--- START OF Text passage ---
Liberty Bowl champion

Liberty Bowl, W 9–6 vs. Tulane
- Conference: Independent

Ranking
- Coaches: No. 18
- AP: No. 20
- Record: 8–4
- Head coach: Joe Paterno (14th season);
- Offensive scheme: I formation
- Defensive coordinator: Jerry Sandusky (3rd season)
- Base defense: 4–3
- Captains: Lance Mehl; Matt Millen; Irv Pankey;
- Home stadium: Beaver Stadium

= 1979 Penn State Nittany Lions football team =

American college football season

The 1979 Penn State Nittany Lions football team represented Pennsylvania State University as an independent during the 1979 NCAA Division I-A football season. Led by 14th-year head coach Joe Paterno, the Nittany Lions compiled a record of 8–4 with a win over Tulane in the Liberty Bowl. Penn State played home games at Beaver Stadium in University Park, Pennsylvania.
--- END OF Text passage ---
--- START OF Recorded information ---
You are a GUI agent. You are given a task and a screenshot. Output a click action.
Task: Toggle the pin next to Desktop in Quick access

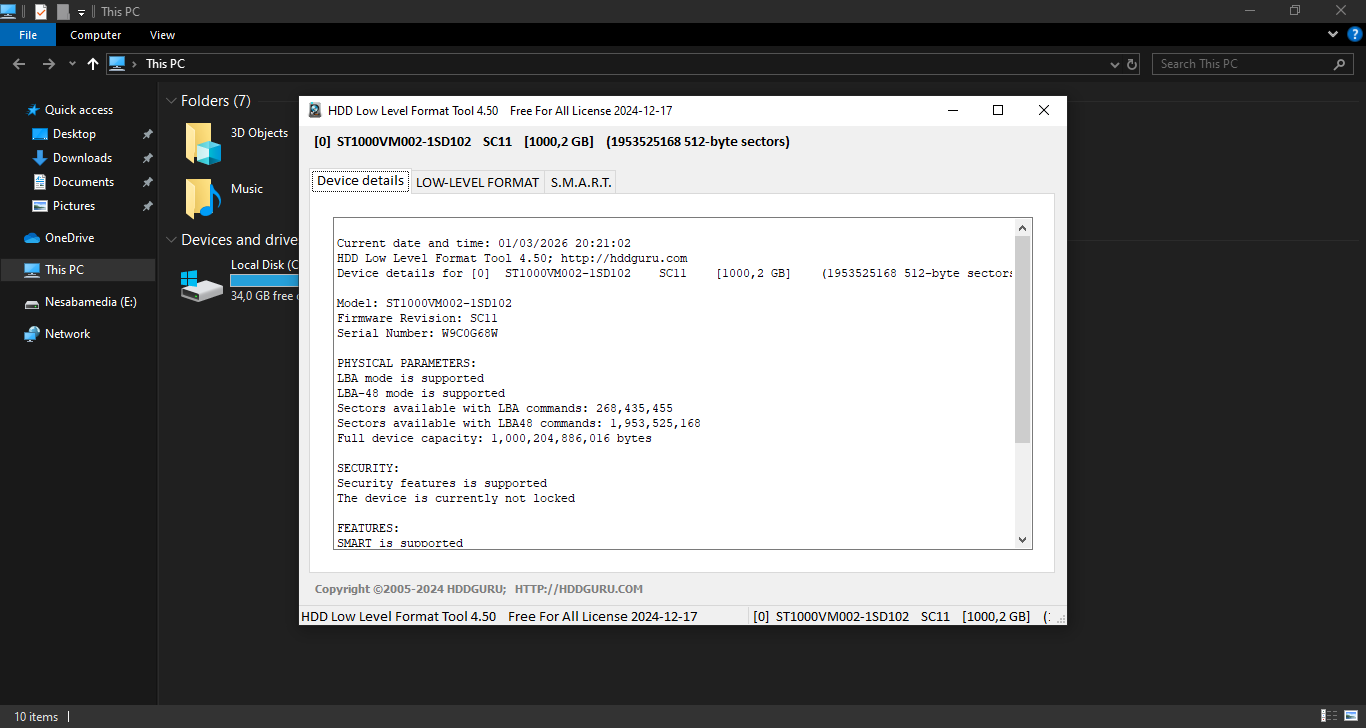(x=147, y=134)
--- END OF Recorded information ---
* [Given request 1]:
Turn the paragraph beginning "The 1979 Penn State Nittany Lions football team represented" in the text on the 1979 Penn State football team into a short bulleted list of its main facts.
* [Given request 2]:
Echo word for word the part of the text on the 1979 Penn State football team that opens with the words containing "American college football" and closes with "University Park, Pennsylvania.".
The data has no connection to the text on the 1979 Penn State football team.

* [Output 1]:
- Team: 1979 Penn State Nittany Lions, representing Pennsylvania State University
- Status: independent in the 1979 NCAA Division I-A season
- Head coach: Joe Paterno, in his 14th year
- Record: 8–4, including a Liberty Bowl win over Tulane
- Home games: Beaver Stadium, University Park, Pennsylvania

* [Output 2]:
American college football season

The 1979 Penn State Nittany Lions football team represented Pennsylvania State University as an independent during the 1979 NCAA Division I-A football season. Led by 14th-year head coach Joe Paterno, the Nittany Lions compiled a record of 8–4 with a win over Tulane in the Liberty Bowl. Penn State played home games at Beaver Stadium in University Park, Pennsylvania.